▶ WRITTEN EXERCISE A
According to the forum thread on choosing a lens, below what price should a used Tamron 28-200mm be found unless it still has a substantial portion of its warranty?

▶ DOCUMENT PASSAGE
════════════════════
# Is this a good lens to buy?



## mitsugirly (Jan 19, 2009)

How much would you pay for a used one and is this a recommended lens to buy? I have a Sony a300

Tamron 28-200mm f/3.8-5.6  

Also, what about this one?

80-200mm F4.5/5.6 lens for Minolta Maxxum

Need an answer shortly if possible.  Thanks


----------



## tirediron (Jan 19, 2009)

Personally, I wouldn't want either of those two lenses, but that's because they don't suit my needs.   Lenses with such an extreme focal length as 28-200 tend to be rather like Swiss Army knives; that is, they do a lot, but don't do any of it extremely well.  It's also relatively slow at the long end of it's range.  Now, will that matter to you?  Maybe, maybe not.  It all depends on what sort of work you do, and where you interests in photography lay.  As far as price goes, I would look for it to be under $150 unless it's new enough to come with a substantial portion of the warranty.

I can't comment on the suitability of the 80-200 for your camera; I suspect that it will fit, but may not have all of the automatic functions (focus, metering) available.  That's a very useful focal length, but again a very slow lens.  Remember that if you're going to hand-hold this lens at 200mm you need to have a shutter speed of at least 1/200 sec, and preferably 1/250+ to avoid camera shake.  In dimmer conditions, that may be a challenge.  Not familiar enough to speak to price.
════════════════════
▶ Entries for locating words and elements
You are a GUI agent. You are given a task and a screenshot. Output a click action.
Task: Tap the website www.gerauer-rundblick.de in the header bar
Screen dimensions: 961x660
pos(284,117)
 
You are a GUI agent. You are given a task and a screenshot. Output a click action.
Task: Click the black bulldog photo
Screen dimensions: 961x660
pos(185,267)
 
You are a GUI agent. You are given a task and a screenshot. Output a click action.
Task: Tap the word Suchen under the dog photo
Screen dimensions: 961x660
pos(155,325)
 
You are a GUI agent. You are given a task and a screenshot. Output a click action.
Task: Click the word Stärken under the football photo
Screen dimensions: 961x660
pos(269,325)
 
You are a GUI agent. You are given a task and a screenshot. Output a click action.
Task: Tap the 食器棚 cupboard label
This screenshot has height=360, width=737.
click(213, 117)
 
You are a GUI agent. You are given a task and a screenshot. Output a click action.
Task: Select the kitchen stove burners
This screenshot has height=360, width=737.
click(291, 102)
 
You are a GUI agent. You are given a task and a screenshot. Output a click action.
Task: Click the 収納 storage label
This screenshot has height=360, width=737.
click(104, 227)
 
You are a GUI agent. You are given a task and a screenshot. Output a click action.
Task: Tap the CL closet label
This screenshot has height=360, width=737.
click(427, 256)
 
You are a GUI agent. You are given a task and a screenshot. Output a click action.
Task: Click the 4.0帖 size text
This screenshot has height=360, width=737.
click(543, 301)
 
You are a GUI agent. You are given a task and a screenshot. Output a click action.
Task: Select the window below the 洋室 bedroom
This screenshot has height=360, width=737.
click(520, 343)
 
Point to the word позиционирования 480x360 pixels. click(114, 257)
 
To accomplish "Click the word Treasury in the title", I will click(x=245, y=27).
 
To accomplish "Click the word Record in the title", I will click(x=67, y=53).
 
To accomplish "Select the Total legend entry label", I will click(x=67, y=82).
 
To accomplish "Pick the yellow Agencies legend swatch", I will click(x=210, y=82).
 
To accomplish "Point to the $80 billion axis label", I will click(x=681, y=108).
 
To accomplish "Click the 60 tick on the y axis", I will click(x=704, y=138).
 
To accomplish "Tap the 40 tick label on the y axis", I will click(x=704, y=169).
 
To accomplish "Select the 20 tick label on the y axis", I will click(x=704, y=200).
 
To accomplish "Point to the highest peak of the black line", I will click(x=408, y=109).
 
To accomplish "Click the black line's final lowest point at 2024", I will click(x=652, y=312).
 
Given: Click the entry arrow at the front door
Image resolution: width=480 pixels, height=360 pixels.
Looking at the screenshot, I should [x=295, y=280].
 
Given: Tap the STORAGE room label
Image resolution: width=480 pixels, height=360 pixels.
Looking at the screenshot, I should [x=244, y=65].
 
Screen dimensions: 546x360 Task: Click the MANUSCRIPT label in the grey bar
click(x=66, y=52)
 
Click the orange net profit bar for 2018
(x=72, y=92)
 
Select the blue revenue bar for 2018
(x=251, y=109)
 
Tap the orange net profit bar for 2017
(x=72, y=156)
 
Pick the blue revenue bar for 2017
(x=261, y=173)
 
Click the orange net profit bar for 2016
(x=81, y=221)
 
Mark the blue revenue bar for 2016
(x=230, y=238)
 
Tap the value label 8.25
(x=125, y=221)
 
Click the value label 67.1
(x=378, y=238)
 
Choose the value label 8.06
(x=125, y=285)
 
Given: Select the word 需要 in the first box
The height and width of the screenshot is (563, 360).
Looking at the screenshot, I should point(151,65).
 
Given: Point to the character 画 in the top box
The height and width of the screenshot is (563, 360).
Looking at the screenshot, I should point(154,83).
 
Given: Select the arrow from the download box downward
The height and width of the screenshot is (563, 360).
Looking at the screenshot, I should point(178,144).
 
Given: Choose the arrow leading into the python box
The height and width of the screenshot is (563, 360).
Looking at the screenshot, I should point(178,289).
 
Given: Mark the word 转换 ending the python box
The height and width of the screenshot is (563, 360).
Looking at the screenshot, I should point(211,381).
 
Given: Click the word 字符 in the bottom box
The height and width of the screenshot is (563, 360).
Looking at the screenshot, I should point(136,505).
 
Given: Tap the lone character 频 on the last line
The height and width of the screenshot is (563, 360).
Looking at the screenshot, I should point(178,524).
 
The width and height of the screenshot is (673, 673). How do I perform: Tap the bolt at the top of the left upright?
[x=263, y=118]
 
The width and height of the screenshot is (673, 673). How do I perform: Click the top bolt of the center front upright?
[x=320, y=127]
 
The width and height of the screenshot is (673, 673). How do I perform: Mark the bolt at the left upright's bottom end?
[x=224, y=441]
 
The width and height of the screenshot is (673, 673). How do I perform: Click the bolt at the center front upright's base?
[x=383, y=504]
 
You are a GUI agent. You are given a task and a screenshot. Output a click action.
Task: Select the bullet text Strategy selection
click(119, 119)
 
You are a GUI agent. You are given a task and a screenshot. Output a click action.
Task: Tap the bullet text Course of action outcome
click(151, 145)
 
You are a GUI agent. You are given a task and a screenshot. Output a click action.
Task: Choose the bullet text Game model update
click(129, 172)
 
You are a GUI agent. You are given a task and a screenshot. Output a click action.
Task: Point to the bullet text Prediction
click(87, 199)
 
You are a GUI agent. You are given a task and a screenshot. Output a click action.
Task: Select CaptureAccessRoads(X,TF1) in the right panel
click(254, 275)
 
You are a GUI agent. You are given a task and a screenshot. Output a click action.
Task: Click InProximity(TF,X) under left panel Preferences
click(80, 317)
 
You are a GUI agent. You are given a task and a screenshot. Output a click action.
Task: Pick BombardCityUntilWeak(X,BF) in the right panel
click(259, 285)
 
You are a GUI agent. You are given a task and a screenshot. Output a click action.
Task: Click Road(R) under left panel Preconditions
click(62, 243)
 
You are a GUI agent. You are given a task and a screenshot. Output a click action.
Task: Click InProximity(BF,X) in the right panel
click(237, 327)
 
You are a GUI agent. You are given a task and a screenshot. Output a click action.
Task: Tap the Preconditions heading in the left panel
════════════════════
▶ WRITTEN EXERCISE B
In the listing, update the part that opens with the line containing "Click the orange net profit bar for 2016" and closes with the line containing "(x=125, y=285)" so that "value label" becomes "data label" throughout, with everything else left unchanged. Return only those lines.

▶ FULL ANSWER A
Under $150.

▶ FULL ANSWER B
Click the orange net profit bar for 2016
(x=81, y=221)
 
Mark the blue revenue bar for 2016
(x=230, y=238)
 
Tap the data label 8.25
(x=125, y=221)
 
Click the data label 67.1
(x=378, y=238)
 
Choose the data label 8.06
(x=125, y=285)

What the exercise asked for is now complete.